The study was performed at one university hospital clinic. Further and extended investigations at multiple locations should ideally be performed.

Kinetic oscillations in the nasal cavity stimulate the mucosa and possibly activate sensory nerve endings with afferents in the trigeminal nerve. The known trigeminal parasympathetic autonomic reflex seems to be involved in some types of migraine attacks.11,12 Migraine is a complex disorder with several neuronal pathways and neurotransmitters involved in the pathophysiology, but the hypothalamus which has widespread connections with other parts of the central nervous system and its paramount control of the autonomic nervous system is believed to play a key part in migraine.13 The SPG supplies the nasal mucosa and has connections to the hypothalamus, as the ganglion receives parasympathetic fibers from the superior salivatory nucleus, which in turn receives input from the hypothalamus,14 and has been suggested as a target for neurostimulation.15 The superior salivatory nucleus is at the heart of the trigeminal autonomic reflex.16 Electrical SPG stimulation can promote improvements in primary headaches,14,17 suggesting that stimulation mediated through the above connections could be connected to headache relief. Indirect SPG stimulation through the nasal cavity could be a pathway that perhaps explains some of the results of this study.

We speculate that KOS, at least in part, may mitigate migraine symptoms through the trigeminal parasympathetic reflex and an associated beneficial impact on autonomic balance.

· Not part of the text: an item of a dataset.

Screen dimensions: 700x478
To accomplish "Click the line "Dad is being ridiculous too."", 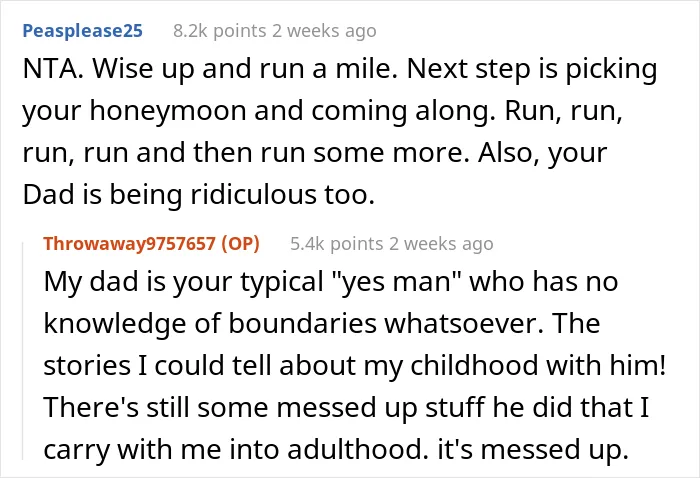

The results obtained in this study are not inconsistent with such an idea. We conclude that KOS is a potentially beneficial non-pharmacological treatment option for patients with migraine headache.

Conclusions

The pilot study is the first known controlled trial of treatment of acute migraine using kinetic oscillations administered in the nasal cavity. The treatment promoted a statistically and clinically significant reduction in the reported average pain level during treatment and 2 hours after, suggesting that KOS could possibly be a treatment alternative for acute migraine attacks. The treatment provided a statistically significant better reduction in pain in the active group compared with the placebo group already 5 minutes from the start of treatment. Improvement in the active group compared with placebo was not significant during the 2-month follow-up period. Further exploration of the longer term effects of the procedure could be considered.